ASSIGNMENT: Give back the full listing, exactly as it is.

+++ RECORD EXTRACTS

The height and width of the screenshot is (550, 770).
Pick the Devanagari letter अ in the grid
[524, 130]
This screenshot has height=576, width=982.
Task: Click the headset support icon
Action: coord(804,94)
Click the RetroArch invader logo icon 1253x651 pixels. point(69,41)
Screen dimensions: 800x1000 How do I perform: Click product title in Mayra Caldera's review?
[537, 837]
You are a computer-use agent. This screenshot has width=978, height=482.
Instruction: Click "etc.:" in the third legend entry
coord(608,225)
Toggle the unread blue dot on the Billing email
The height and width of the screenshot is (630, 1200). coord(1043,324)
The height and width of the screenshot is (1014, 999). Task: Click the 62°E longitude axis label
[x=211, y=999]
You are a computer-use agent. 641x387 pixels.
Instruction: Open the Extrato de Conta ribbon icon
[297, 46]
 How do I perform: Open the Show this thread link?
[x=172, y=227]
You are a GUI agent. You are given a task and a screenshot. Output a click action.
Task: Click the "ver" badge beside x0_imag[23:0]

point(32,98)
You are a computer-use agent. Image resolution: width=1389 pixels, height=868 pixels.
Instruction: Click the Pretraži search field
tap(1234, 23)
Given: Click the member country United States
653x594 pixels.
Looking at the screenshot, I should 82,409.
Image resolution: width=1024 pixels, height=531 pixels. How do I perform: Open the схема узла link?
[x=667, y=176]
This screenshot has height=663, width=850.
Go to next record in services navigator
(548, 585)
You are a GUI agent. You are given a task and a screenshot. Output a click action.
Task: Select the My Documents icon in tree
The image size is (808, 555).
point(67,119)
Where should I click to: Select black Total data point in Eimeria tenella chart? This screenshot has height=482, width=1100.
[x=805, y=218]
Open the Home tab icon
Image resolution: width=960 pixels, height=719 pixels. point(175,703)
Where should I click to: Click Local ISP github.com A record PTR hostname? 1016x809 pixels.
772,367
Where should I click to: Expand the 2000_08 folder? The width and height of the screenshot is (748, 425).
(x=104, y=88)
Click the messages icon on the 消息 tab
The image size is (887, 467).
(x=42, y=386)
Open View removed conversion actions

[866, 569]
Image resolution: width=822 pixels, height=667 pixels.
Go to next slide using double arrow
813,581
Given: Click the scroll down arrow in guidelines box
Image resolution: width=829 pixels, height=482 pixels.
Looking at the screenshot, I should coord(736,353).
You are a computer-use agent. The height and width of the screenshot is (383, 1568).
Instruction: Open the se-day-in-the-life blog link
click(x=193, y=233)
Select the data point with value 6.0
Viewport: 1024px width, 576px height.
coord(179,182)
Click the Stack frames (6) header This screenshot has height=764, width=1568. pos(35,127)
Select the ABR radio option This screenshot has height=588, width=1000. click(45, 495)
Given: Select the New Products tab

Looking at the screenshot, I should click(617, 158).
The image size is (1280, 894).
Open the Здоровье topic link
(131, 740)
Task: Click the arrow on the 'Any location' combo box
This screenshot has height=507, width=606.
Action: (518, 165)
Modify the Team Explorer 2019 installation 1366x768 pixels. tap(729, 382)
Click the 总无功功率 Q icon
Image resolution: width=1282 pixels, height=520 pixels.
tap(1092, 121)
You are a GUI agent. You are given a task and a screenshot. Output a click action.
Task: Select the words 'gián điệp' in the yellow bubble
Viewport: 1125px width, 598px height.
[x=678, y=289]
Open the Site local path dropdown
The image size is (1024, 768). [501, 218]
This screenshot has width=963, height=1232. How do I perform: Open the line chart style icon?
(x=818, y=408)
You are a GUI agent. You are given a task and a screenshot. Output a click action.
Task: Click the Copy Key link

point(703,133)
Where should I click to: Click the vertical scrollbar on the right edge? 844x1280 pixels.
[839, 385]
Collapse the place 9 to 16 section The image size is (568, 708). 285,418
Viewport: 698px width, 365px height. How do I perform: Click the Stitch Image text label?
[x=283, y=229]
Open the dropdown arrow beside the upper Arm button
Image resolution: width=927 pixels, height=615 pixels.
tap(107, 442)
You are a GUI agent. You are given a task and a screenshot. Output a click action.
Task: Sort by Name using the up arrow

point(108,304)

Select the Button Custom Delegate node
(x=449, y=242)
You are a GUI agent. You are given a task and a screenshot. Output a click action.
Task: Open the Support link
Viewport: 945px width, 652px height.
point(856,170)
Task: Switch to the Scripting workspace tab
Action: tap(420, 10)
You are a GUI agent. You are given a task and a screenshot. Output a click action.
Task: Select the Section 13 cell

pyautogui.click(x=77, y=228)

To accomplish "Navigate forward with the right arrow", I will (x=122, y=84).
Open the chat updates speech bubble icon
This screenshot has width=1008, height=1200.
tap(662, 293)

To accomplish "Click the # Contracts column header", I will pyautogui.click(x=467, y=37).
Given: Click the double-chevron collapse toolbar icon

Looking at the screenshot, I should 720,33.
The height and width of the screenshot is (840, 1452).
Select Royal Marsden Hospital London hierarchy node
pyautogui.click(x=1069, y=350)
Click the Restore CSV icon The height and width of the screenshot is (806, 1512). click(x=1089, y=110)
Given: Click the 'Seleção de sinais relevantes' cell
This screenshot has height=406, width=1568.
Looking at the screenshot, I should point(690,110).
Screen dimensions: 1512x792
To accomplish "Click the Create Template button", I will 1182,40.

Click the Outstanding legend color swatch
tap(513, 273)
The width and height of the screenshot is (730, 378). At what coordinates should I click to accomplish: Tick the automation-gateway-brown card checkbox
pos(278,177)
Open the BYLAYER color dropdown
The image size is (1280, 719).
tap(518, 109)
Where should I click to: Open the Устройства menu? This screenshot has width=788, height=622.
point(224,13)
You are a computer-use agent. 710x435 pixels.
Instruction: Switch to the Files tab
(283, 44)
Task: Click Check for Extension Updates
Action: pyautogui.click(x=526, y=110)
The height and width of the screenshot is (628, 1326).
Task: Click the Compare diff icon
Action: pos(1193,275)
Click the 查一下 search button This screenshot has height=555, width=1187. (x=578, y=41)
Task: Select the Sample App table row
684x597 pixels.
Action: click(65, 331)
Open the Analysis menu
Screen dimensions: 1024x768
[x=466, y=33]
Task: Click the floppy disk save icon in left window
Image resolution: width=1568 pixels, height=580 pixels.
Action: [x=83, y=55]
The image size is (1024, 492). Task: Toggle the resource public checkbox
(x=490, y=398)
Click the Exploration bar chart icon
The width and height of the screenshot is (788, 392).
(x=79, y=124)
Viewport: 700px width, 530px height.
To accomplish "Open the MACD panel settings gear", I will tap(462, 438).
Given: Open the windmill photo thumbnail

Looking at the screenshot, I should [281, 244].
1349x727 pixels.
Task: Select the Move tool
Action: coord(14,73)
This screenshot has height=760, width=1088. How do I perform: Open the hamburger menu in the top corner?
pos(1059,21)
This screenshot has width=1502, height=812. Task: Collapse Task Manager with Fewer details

++++++

COMPLETED TASK:
The height and width of the screenshot is (550, 770).
Pick the Devanagari letter अ in the grid
[524, 130]
This screenshot has height=576, width=982.
Task: Click the headset support icon
Action: coord(804,94)
Click the RetroArch invader logo icon 1253x651 pixels. point(69,41)
Screen dimensions: 800x1000 How do I perform: Click product title in Mayra Caldera's review?
[537, 837]
You are a computer-use agent. This screenshot has width=978, height=482.
Instruction: Click "etc.:" in the third legend entry
coord(608,225)
Toggle the unread blue dot on the Billing email
The height and width of the screenshot is (630, 1200). coord(1043,324)
The height and width of the screenshot is (1014, 999). Task: Click the 62°E longitude axis label
[x=211, y=999]
You are a computer-use agent. 641x387 pixels.
Instruction: Open the Extrato de Conta ribbon icon
[297, 46]
 How do I perform: Open the Show this thread link?
[x=172, y=227]
You are a GUI agent. You are given a task and a screenshot. Output a click action.
Task: Click the "ver" badge beside x0_imag[23:0]

point(32,98)
You are a computer-use agent. Image resolution: width=1389 pixels, height=868 pixels.
Instruction: Click the Pretraži search field
tap(1234, 23)
Given: Click the member country United States
653x594 pixels.
Looking at the screenshot, I should 82,409.
Image resolution: width=1024 pixels, height=531 pixels. How do I perform: Open the схема узла link?
[x=667, y=176]
This screenshot has height=663, width=850.
Go to next record in services navigator
(548, 585)
You are a GUI agent. You are given a task and a screenshot. Output a click action.
Task: Select the My Documents icon in tree
The image size is (808, 555).
point(67,119)
Where should I click to: Select black Total data point in Eimeria tenella chart? This screenshot has height=482, width=1100.
[x=805, y=218]
Open the Home tab icon
Image resolution: width=960 pixels, height=719 pixels. point(175,703)
Where should I click to: Click Local ISP github.com A record PTR hostname? 1016x809 pixels.
772,367
Where should I click to: Expand the 2000_08 folder? The width and height of the screenshot is (748, 425).
(x=104, y=88)
Click the messages icon on the 消息 tab
The image size is (887, 467).
(x=42, y=386)
Open View removed conversion actions

[866, 569]
Image resolution: width=822 pixels, height=667 pixels.
Go to next slide using double arrow
813,581
Given: Click the scroll down arrow in guidelines box
Image resolution: width=829 pixels, height=482 pixels.
Looking at the screenshot, I should coord(736,353).
You are a computer-use agent. The height and width of the screenshot is (383, 1568).
Instruction: Open the se-day-in-the-life blog link
click(x=193, y=233)
Select the data point with value 6.0
Viewport: 1024px width, 576px height.
coord(179,182)
Click the Stack frames (6) header This screenshot has height=764, width=1568. pos(35,127)
Select the ABR radio option This screenshot has height=588, width=1000. click(45, 495)
Given: Select the New Products tab

Looking at the screenshot, I should click(617, 158).
The image size is (1280, 894).
Open the Здоровье topic link
(131, 740)
Task: Click the arrow on the 'Any location' combo box
This screenshot has height=507, width=606.
Action: (518, 165)
Modify the Team Explorer 2019 installation 1366x768 pixels. tap(729, 382)
Click the 总无功功率 Q icon
Image resolution: width=1282 pixels, height=520 pixels.
tap(1092, 121)
You are a GUI agent. You are given a task and a screenshot. Output a click action.
Task: Select the words 'gián điệp' in the yellow bubble
Viewport: 1125px width, 598px height.
[x=678, y=289]
Open the Site local path dropdown
The image size is (1024, 768). [501, 218]
This screenshot has width=963, height=1232. How do I perform: Open the line chart style icon?
(x=818, y=408)
You are a GUI agent. You are given a task and a screenshot. Output a click action.
Task: Click the Copy Key link

point(703,133)
Where should I click to: Click the vertical scrollbar on the right edge? 844x1280 pixels.
[839, 385]
Collapse the place 9 to 16 section The image size is (568, 708). 285,418
Viewport: 698px width, 365px height. How do I perform: Click the Stitch Image text label?
[x=283, y=229]
Open the dropdown arrow beside the upper Arm button
Image resolution: width=927 pixels, height=615 pixels.
tap(107, 442)
You are a GUI agent. You are given a task and a screenshot. Output a click action.
Task: Sort by Name using the up arrow

point(108,304)

Select the Button Custom Delegate node
(x=449, y=242)
You are a GUI agent. You are given a task and a screenshot. Output a click action.
Task: Open the Support link
Viewport: 945px width, 652px height.
point(856,170)
Task: Switch to the Scripting workspace tab
Action: tap(420, 10)
You are a GUI agent. You are given a task and a screenshot. Output a click action.
Task: Select the Section 13 cell

pyautogui.click(x=77, y=228)

To accomplish "Navigate forward with the right arrow", I will (x=122, y=84).
Open the chat updates speech bubble icon
This screenshot has width=1008, height=1200.
tap(662, 293)

To accomplish "Click the # Contracts column header", I will pyautogui.click(x=467, y=37).
Given: Click the double-chevron collapse toolbar icon

Looking at the screenshot, I should 720,33.
The height and width of the screenshot is (840, 1452).
Select Royal Marsden Hospital London hierarchy node
pyautogui.click(x=1069, y=350)
Click the Restore CSV icon The height and width of the screenshot is (806, 1512). click(x=1089, y=110)
Given: Click the 'Seleção de sinais relevantes' cell
This screenshot has height=406, width=1568.
Looking at the screenshot, I should point(690,110).
Screen dimensions: 1512x792
To accomplish "Click the Create Template button", I will 1182,40.

Click the Outstanding legend color swatch
tap(513, 273)
The width and height of the screenshot is (730, 378). At what coordinates should I click to accomplish: Tick the automation-gateway-brown card checkbox
pos(278,177)
Open the BYLAYER color dropdown
The image size is (1280, 719).
tap(518, 109)
Where should I click to: Open the Устройства menu? This screenshot has width=788, height=622.
point(224,13)
You are a computer-use agent. 710x435 pixels.
Instruction: Switch to the Files tab
(283, 44)
Task: Click Check for Extension Updates
Action: pyautogui.click(x=526, y=110)
The height and width of the screenshot is (628, 1326).
Task: Click the Compare diff icon
Action: pos(1193,275)
Click the 查一下 search button This screenshot has height=555, width=1187. (x=578, y=41)
Task: Select the Sample App table row
684x597 pixels.
Action: click(65, 331)
Open the Analysis menu
Screen dimensions: 1024x768
[x=466, y=33]
Task: Click the floppy disk save icon in left window
Image resolution: width=1568 pixels, height=580 pixels.
Action: [x=83, y=55]
The image size is (1024, 492). Task: Toggle the resource public checkbox
(x=490, y=398)
Click the Exploration bar chart icon
The width and height of the screenshot is (788, 392).
(x=79, y=124)
Viewport: 700px width, 530px height.
To accomplish "Open the MACD panel settings gear", I will tap(462, 438).
Given: Open the windmill photo thumbnail

Looking at the screenshot, I should [281, 244].
1349x727 pixels.
Task: Select the Move tool
Action: coord(14,73)
This screenshot has height=760, width=1088. How do I perform: Open the hamburger menu in the top corner?
pos(1059,21)
This screenshot has width=1502, height=812. Task: Collapse Task Manager with Fewer details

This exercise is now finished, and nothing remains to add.